Australian exporters reliant on airfreight will continue to have access to key international export markets, thanks to a $240 million funding injection to help keep international freight routes and flights operating.
Deputy Prime Minister and Minister for Infrastructure, Transport and Regional Development Michael McCormack said the $240 million funding injection would extend support, under the International Freight Assistance Mechanism (IFAM), until the end of the year.
“This temporary measure has provided an export lifeline to thousands of farmers, fishers and other exporters around Australia during the COVID-19 pandemic,” the Deputy Prime Minister said.
“With few international passenger flights at present, restoring supply chains has been vital to maintaining relationships between exporters and their customers around the world.
“The Midfield Group in Warrnambool, Victoria has been one of many beneficiaries of these freight flights, exporting high quality lamb to the Middle East.”

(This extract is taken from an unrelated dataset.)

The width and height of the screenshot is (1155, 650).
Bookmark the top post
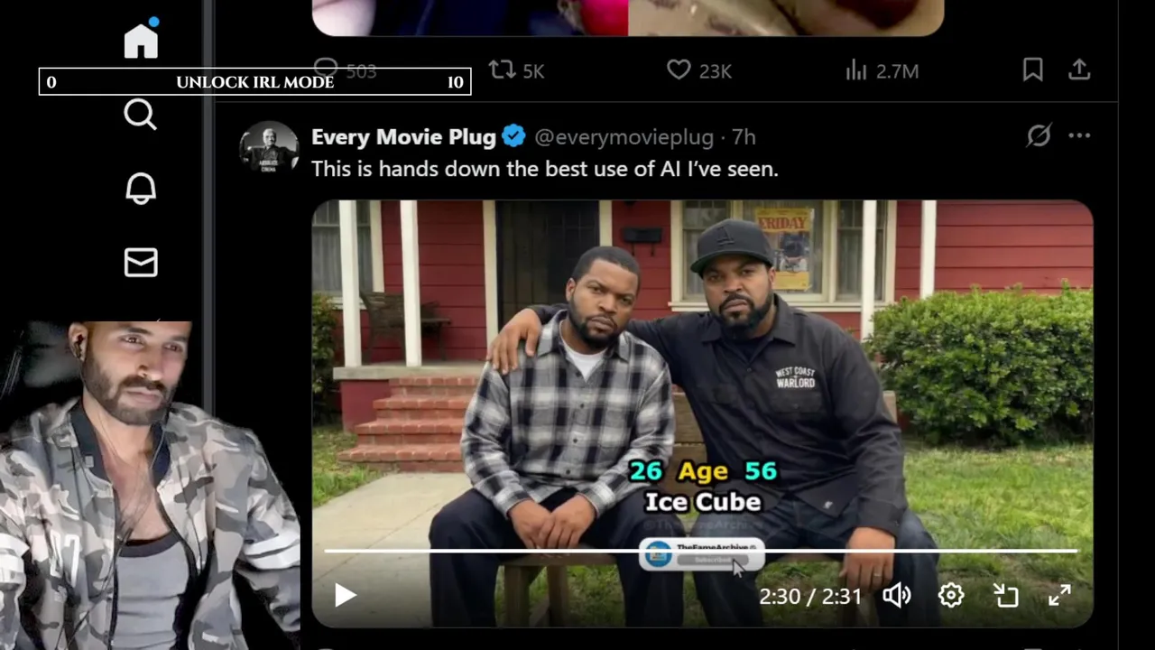pyautogui.click(x=1032, y=70)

Federal Trade Minister Simon Birmingham said this temporary program had already helped secure carriage of more than 36,000 tonnes of exports to 50 key international destinations and had also supported the import of critical medical supplies.
“With international travel restrictions expected to remain in place for the foreseeable future, our exporters and key importers will continue to face significant barriers,” Minister Birmingham said.
“This is about restoring global supply chains. These freight flights have been critical to getting produce out the door during these tough times and helping to keep our exporters in business and connected to their hard-won established global customers.
“A key feature of IFAM has been the logistical and administrative support for international freight movements by aggregating cargo loads, negotiating with airlines and dealing with partner governments to facilitate clearances and improve transparency of freight costs during the pandemic.
“It’s absolutely critical that we keep exports and vital imports such as of medical supplies and other essential items flowing as we continue the economic recovery from the COVID-19 crisis.”
Minister for Agriculture David Littleproud said this was a major win for Australian farmers.
“We’re backing our farmers by making sure they can continue to get more of their high-quality product into overseas markets,” Minister Littleproud said.
“Keeping our farmers connected with their established international customers will help them keep their operations going so they can keep producing a top quality export product and enhance their reputation as a reliable partner.”
Assistant Minister for Forestry and Fisheries Jonno Duniam said IFAM had been critical to getting our seafood industry back on its feet.
“Under this program we’ve already helped get over $500 million worth of Australian seafood from almost every state and territory out of the water and on to planes,” Assistant Minister Duniam said.
“This funding extension locks in ongoing support for the thousands of fishers, divers, deckhands and processors that underpin our world-renowned premium-quality seafood industry.”